PLUS loans — taken out by parents or graduate students — add to the total cost of attendance financed by debt at UAlbany.
| Group | Borrowers | Median debt incl. PLUS |
|---|---|---|
| All borrowers | 2714 | $20,000 |
| Completed (graduates) | 1793 | $22,398 |
| Did not complete | 921 | $16,446 |
For students who completed, the median total debt including PLUS loans works out to a standard 10-year payment of about $266.34/mo.
Federal data lets us separate Stafford borrowers from the rest at UAlbany.
Stafford vs Non-Stafford (any year)
| Cohort | Borrowers | Median debt incl. PLUS |
|---|---|---|
| Used a Stafford loan | 2673 | $20,000 |
| No Stafford loan | 41 | $14,018 |
Current-Year Stafford Borrowers
| Cohort | Borrowers | Median debt incl. PLUS |
|---|---|---|
| Stafford loan this year | 2353 | $19,984 |
| No Stafford loan this year | 361 | $20,601 |
The indicators below describe what the typical debt costs to pay back at UAlbany.
A loan default — failing to keep up with federal student-loan payments — is one of the worst financial outcomes a borrower can face.

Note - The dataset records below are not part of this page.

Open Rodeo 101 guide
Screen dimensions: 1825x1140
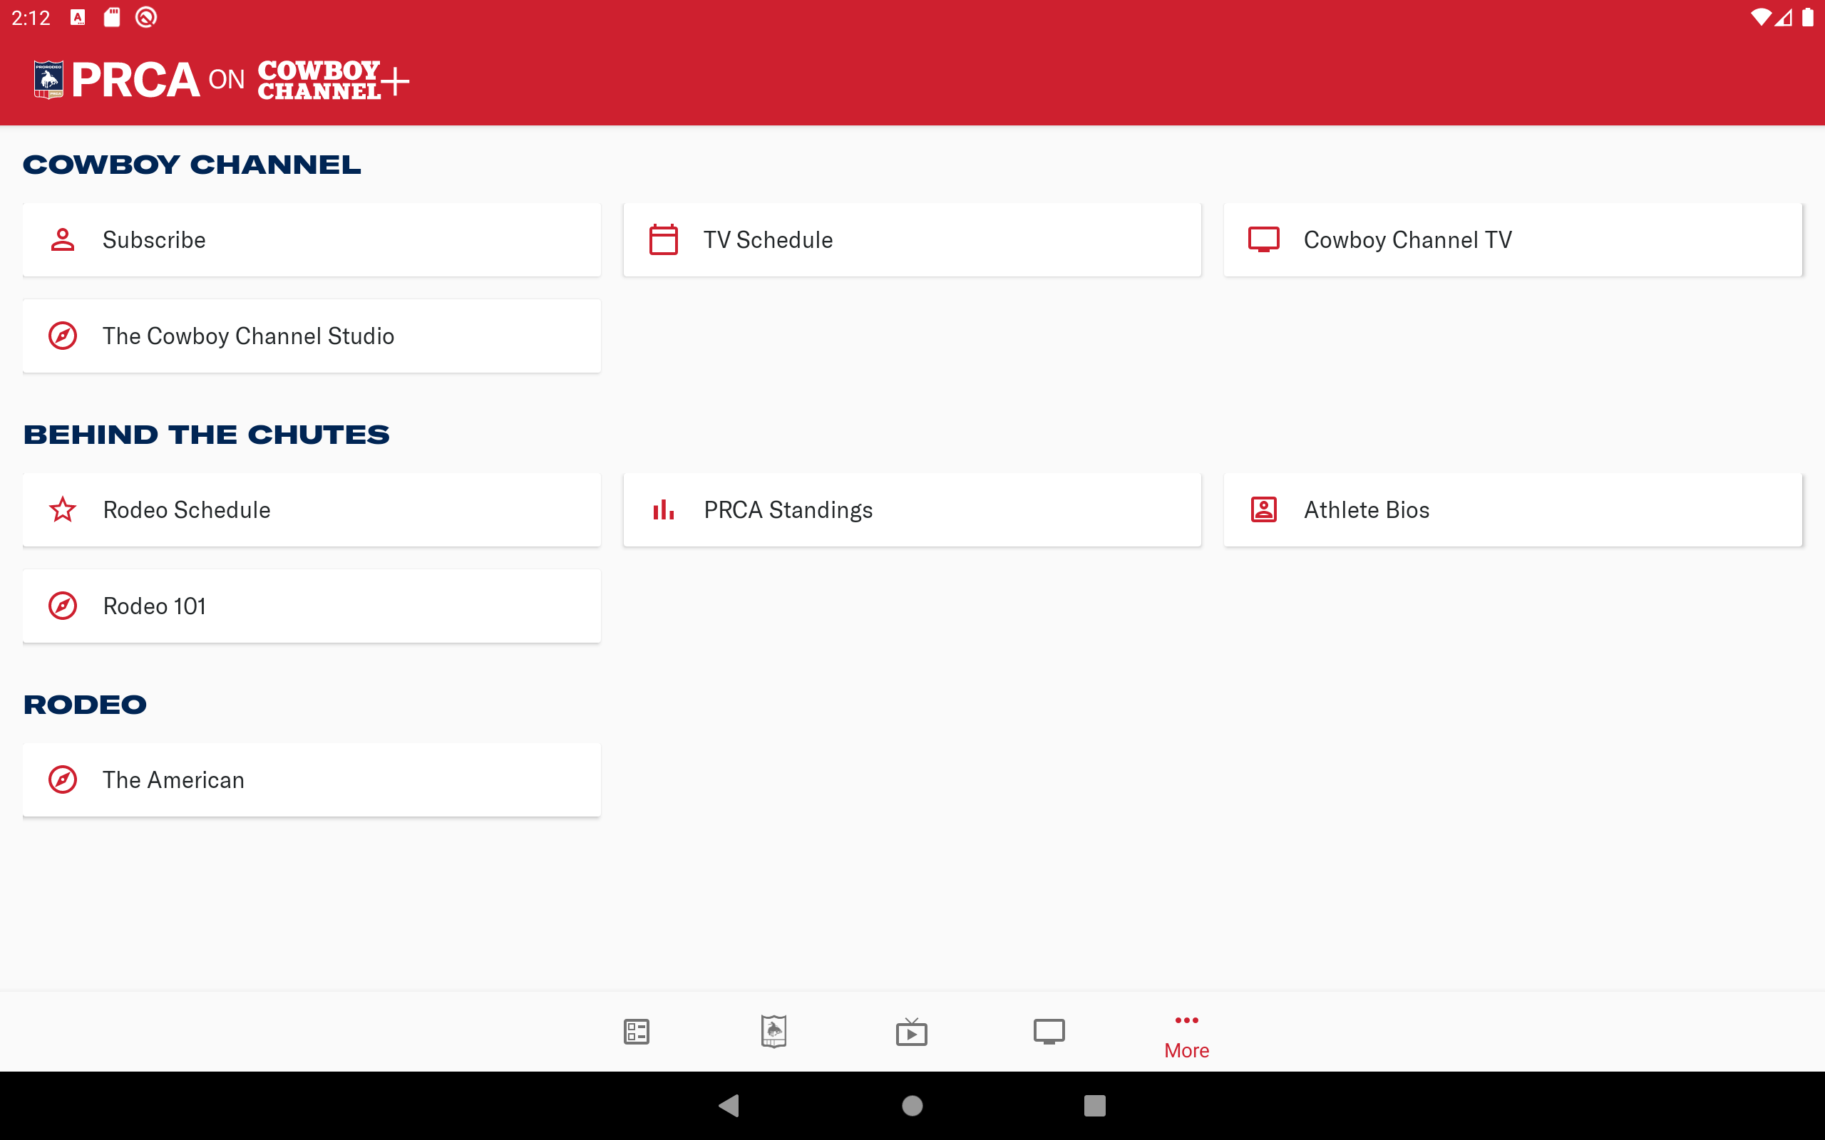311,606
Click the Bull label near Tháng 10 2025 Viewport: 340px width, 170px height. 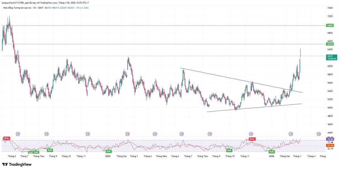[x=229, y=150]
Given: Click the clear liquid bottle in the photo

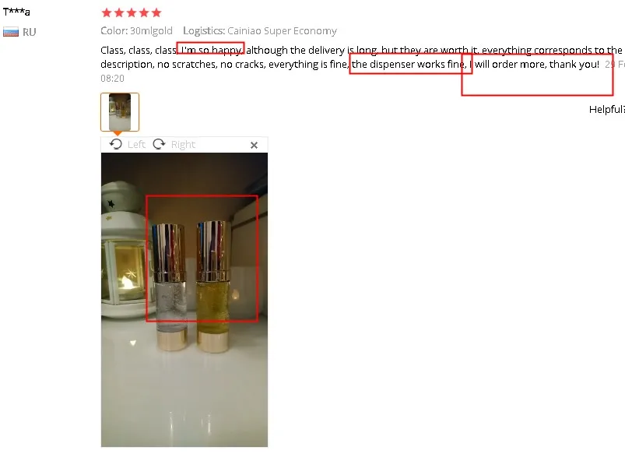Looking at the screenshot, I should pos(169,287).
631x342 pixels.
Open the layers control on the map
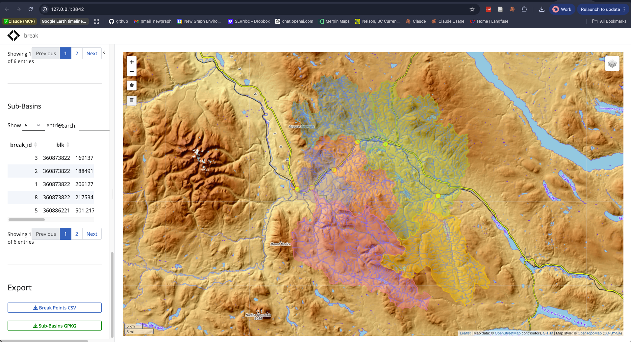(612, 63)
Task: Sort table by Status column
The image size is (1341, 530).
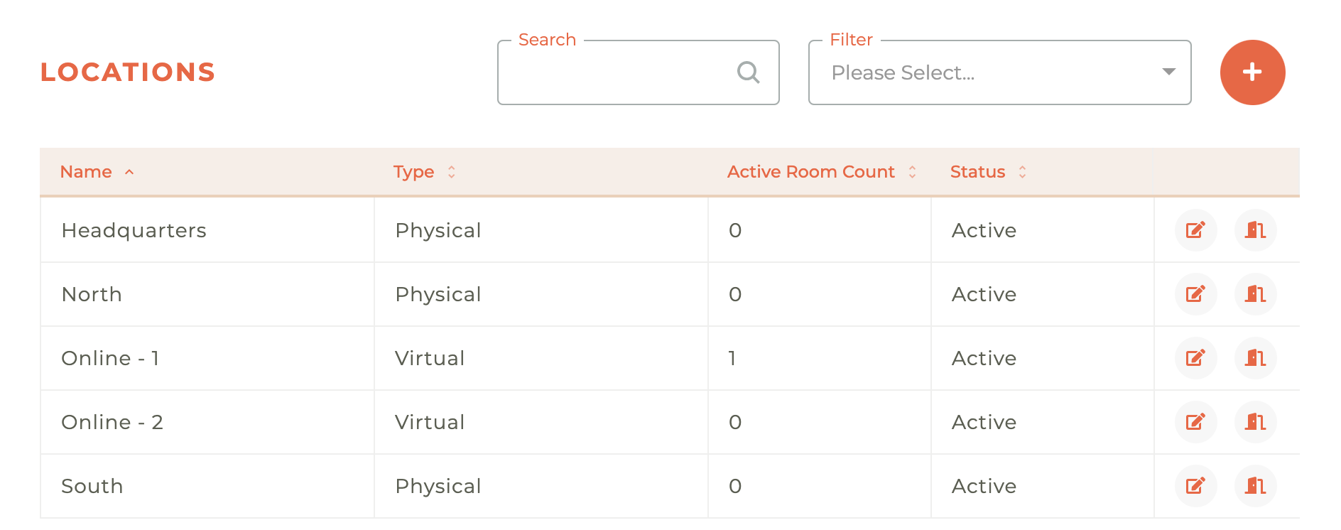Action: click(977, 172)
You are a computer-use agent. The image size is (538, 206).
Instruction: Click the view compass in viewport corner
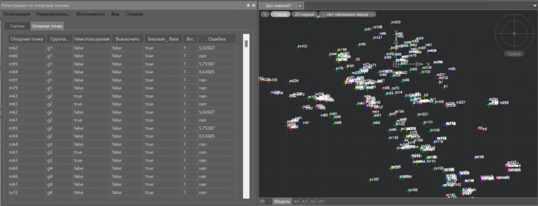(x=514, y=33)
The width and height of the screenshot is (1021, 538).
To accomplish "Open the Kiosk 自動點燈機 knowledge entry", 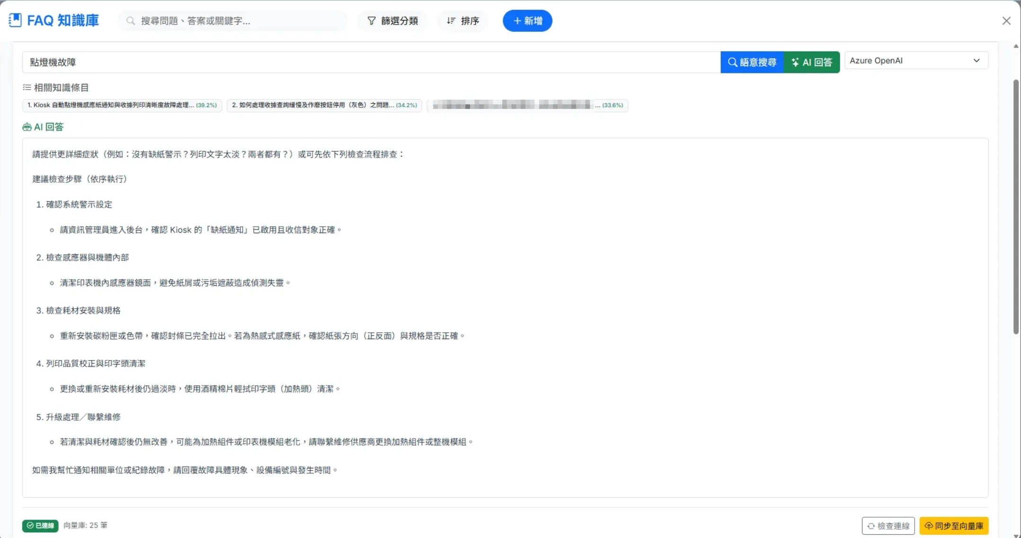I will [122, 105].
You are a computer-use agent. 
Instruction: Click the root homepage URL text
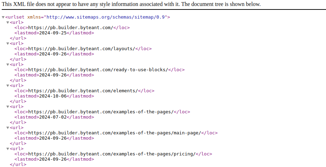(x=70, y=28)
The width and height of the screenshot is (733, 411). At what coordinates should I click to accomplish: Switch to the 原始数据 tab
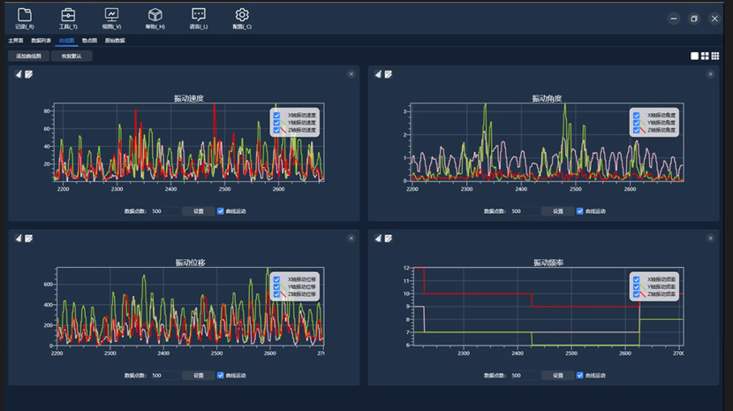click(115, 41)
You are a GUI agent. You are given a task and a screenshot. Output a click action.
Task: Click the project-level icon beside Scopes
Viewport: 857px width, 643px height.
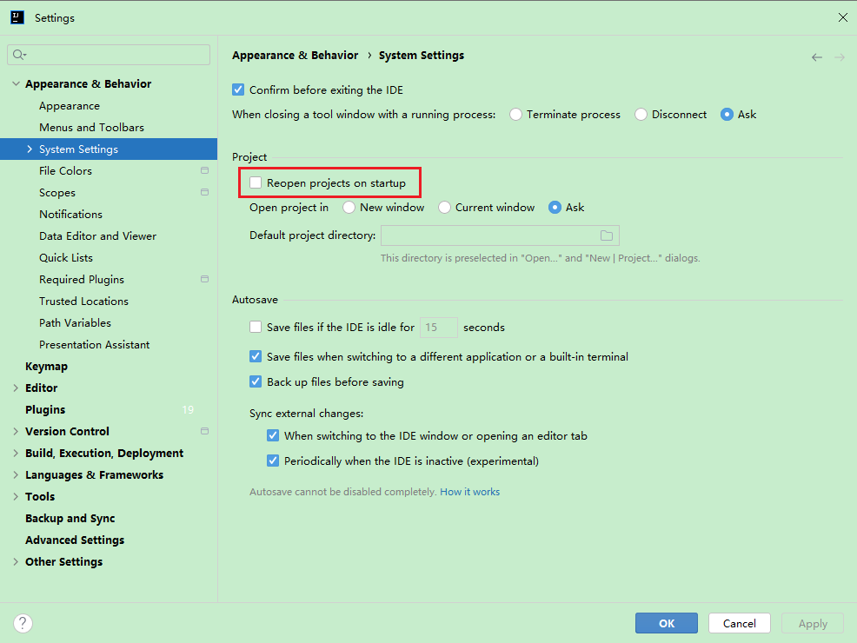coord(204,193)
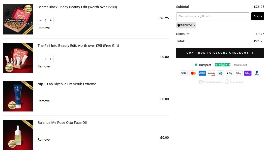The image size is (271, 153).
Task: Click the Discover card icon
Action: coord(211,73)
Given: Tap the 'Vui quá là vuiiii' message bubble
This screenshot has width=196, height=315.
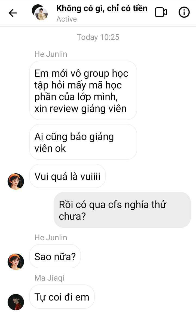Looking at the screenshot, I should point(68,176).
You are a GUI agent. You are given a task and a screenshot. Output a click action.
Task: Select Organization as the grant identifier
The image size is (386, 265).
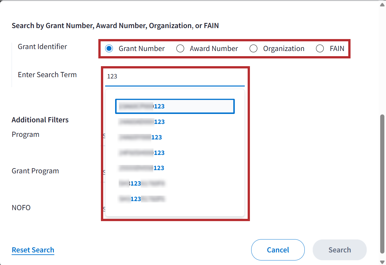tap(253, 49)
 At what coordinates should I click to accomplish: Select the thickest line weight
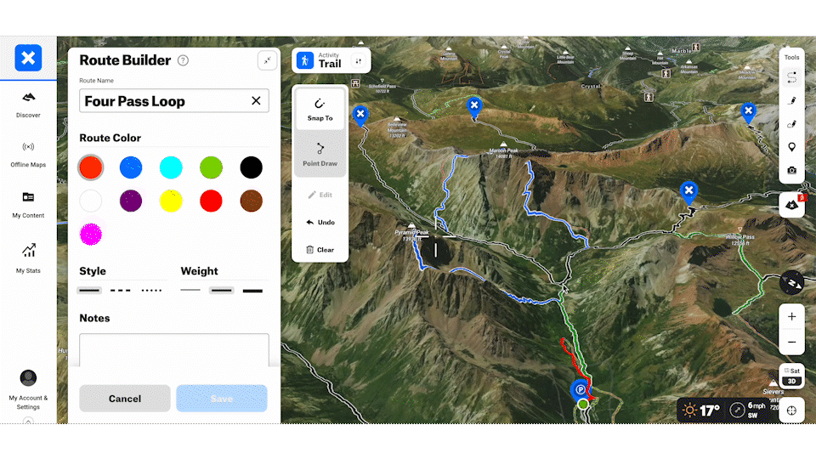(252, 291)
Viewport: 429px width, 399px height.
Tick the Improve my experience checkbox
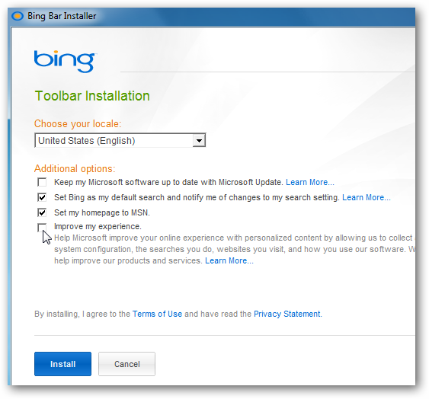click(x=42, y=228)
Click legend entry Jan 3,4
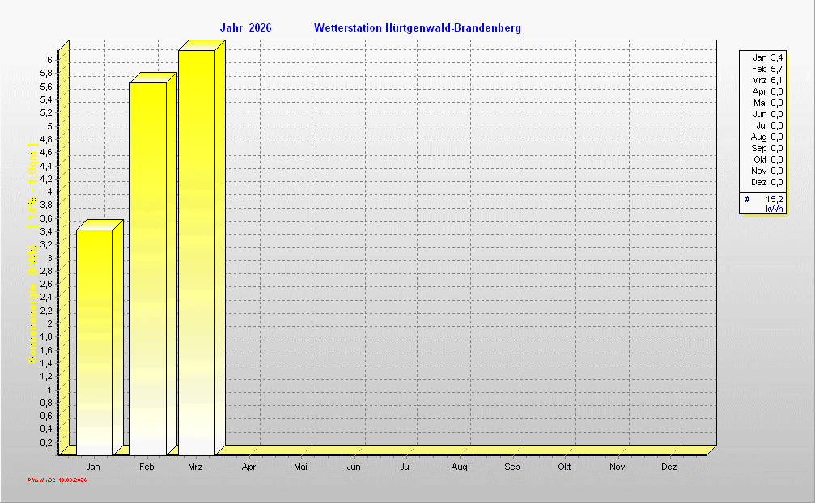The image size is (815, 503). [767, 57]
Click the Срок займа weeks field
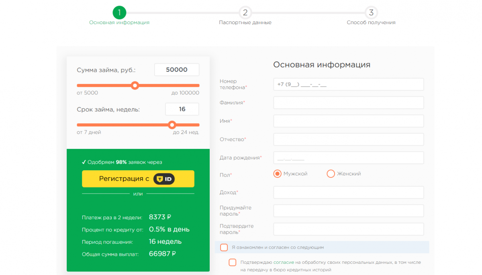 coord(182,109)
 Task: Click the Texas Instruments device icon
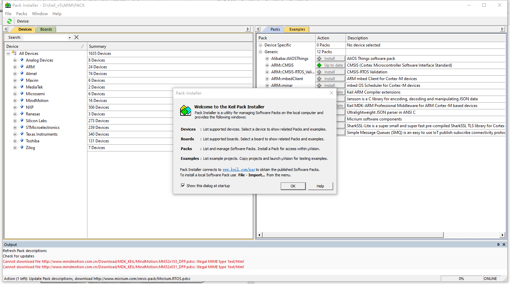22,134
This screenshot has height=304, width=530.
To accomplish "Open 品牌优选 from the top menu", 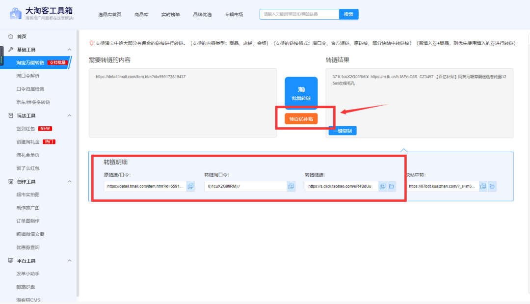I will pos(202,15).
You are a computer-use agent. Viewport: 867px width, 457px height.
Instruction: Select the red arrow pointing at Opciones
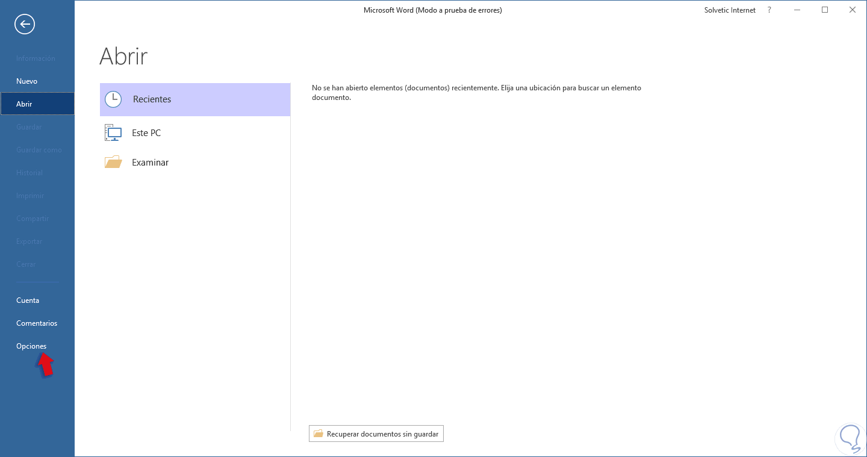click(45, 364)
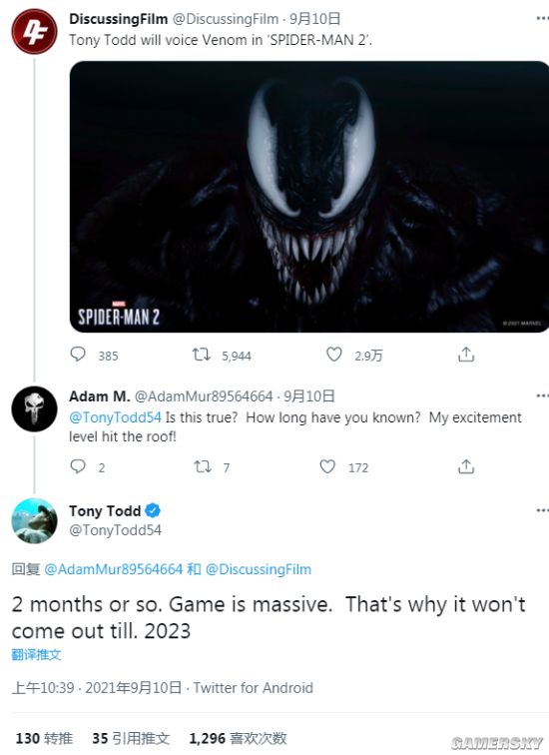Reply to Adam M.'s tweet
This screenshot has width=549, height=755.
point(78,466)
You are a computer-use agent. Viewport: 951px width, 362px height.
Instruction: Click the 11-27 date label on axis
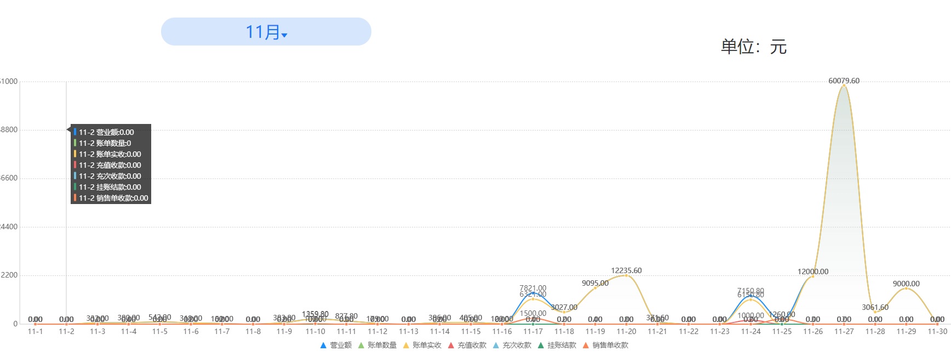(844, 331)
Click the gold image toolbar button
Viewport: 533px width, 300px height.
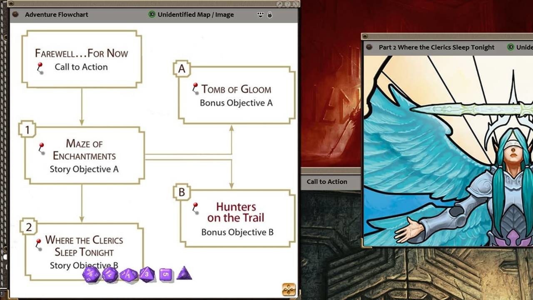click(289, 289)
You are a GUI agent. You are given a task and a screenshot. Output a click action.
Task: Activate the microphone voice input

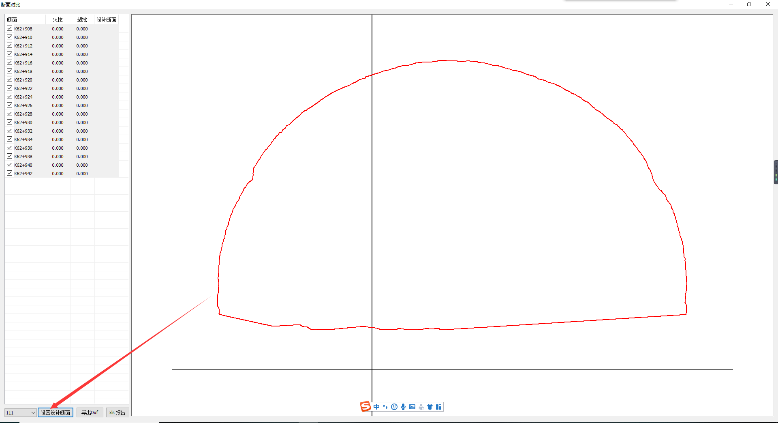403,407
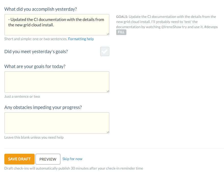The height and width of the screenshot is (177, 224).
Task: Click inside the accomplishments text box
Action: pyautogui.click(x=57, y=24)
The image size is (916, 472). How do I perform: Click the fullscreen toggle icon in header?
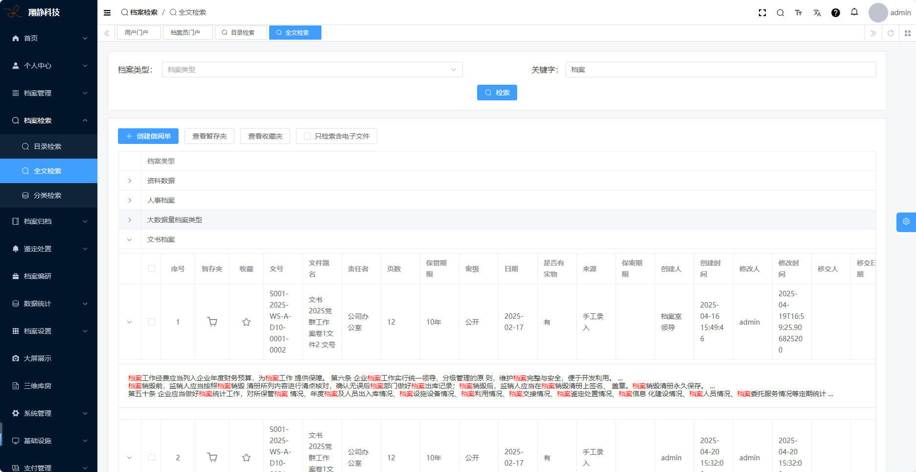(x=762, y=13)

Two-year cohort default-rate data for UAlbany is shown below.
| Metric | Value |
|---|---|
| 2-year cohort default rate | 4.7% |
| Borrowers in the cohort | 4104 |
The cohort default rate tracks borrowers who entered repayment in a given year and defaulted within the two-year measurement window.
Borrowing varies by family income, by first-generation status, and by dependency status.
Median Debt by Income Bracket
| Income tier | Median federal debt |
|---|---|
| Low income | $16,530 |
| Middle income | $15,000 |
| High income | $15,000 |
First-Generation Comparison
| Cohort | Median federal debt |
|---|---|
| First-generation students | $15,416 |
| Continuing-generation students | $15,000 |
By Dependency Status
| Cohort | Median federal debt |
|---|---|
| Dependent students | $15,000 |
| Independent students | $17,276 |
These pre-calculated indicators summarize the borrowing gaps between cohorts at UAlbany.
The Difference Between Subsidized and Unsubsidized Loans
Unsubsidized federal student loans accrue interest every month — even while you are still enrolled. Unless you pay that interest as it builds, the balance you owe at graduation can be noticeably higher than the amount you originally borrowed.
Worth Knowing
Federal student loans are not discharged in bankruptcy in all but the rarest cases, and the government can withhold part of your income or tax refund if you default.
References
More about our data sources and methodologies.